80x is on traffic costs alone, I've detailed that above; 80$ for 1TB of traffic on AWS, not including incoming traffic costs, 1$ for 1TB of traffic on Hetzner, incoming traffic is free.
A 16core/64GB instance (m5.4xlarge) on AWS costs 360$ monthly, a tiny bit cheaper if you buy upfront. I pay 50$ a month for 16core/128GB/2TB. The 2TB storage would have to be paid extra on AWS. The m5a.4xlarge is a tad cheaper at 320$ monthly cost, again not counting for storage and bandwidth costs. I get double the RAM and lots of storage for less than 30% of the cost.
So on traffic, it's 80x cheaper, the instance is barely 30% the cost of AWS, and that's not counting the storage costs, which are very high on AWS compared to other providers (OVH, B2). And that only gets cheaper once you buy volume.
Of course the number 80-100x doesn't apply to me personally since I'm running a fairly low-scale operation but this all starts to stack up once you go large. A colo is even cheaper than any of these options since you only pay for power used and for hardware once.
To be fair, you should probably account for one or two mirror servers on hetzner for easier, lower latency fail over in case of hw failure (assuming you're talking about dedicated servers, not hetzner cloud). Of course with eg three servers, you might load balance acccross most of those during normal load, just make sure to have enough capacity left over to run with N less servers while you spin up a replacement and/or a disk is replaced etc).
Just for a more apples to apples comparison.

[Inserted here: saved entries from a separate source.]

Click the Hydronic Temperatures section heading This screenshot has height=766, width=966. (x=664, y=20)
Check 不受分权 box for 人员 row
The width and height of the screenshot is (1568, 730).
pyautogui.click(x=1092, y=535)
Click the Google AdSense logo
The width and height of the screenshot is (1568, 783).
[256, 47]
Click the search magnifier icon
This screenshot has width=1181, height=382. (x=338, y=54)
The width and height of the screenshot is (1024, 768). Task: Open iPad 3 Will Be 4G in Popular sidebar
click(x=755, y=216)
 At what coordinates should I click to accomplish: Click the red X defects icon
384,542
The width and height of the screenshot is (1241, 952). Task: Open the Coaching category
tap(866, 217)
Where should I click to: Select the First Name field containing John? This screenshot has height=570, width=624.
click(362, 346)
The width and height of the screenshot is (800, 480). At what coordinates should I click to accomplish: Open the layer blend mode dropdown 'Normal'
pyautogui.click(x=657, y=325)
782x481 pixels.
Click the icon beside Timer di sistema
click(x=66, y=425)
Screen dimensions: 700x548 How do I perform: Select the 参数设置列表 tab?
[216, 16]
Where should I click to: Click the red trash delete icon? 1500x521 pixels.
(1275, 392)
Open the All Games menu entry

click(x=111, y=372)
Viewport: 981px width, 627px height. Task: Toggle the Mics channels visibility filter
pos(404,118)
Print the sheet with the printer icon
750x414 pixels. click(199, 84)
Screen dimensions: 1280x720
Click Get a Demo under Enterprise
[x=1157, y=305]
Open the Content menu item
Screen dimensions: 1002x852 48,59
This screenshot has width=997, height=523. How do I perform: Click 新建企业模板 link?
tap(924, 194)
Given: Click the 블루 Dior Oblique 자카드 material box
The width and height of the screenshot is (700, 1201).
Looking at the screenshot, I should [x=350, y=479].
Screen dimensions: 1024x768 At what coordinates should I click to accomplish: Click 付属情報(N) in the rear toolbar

I guess the reason ppl don't "see" the insane premium clouds place on bandwidth is that bandwidth scales up with (presumably paying) customers. So as long as you're not streaming 4k video... You're happy to let the cloud eat out of the bit of your profits that "scales up".
We are heavily invested in AWS. AWS is not cheaper, but it doesn't mean it's prohibitively expensive when you consider everything it offers. What people tend to ignore are the other things it offers. For example, the parent talks about data transfer costs, but that's just one aspect of cost.
The real big cost in any organization is head count. And while a load balancer is not difficult to setup and maintain the first time, managing it becomes time consuming in a large enough organization. Couple that with everything else...
If someone can replicate what AWS is doing at a lower cost, people would move to them. But there are few companies out there that come close. Bandwidth cost is generally not your biggest expense.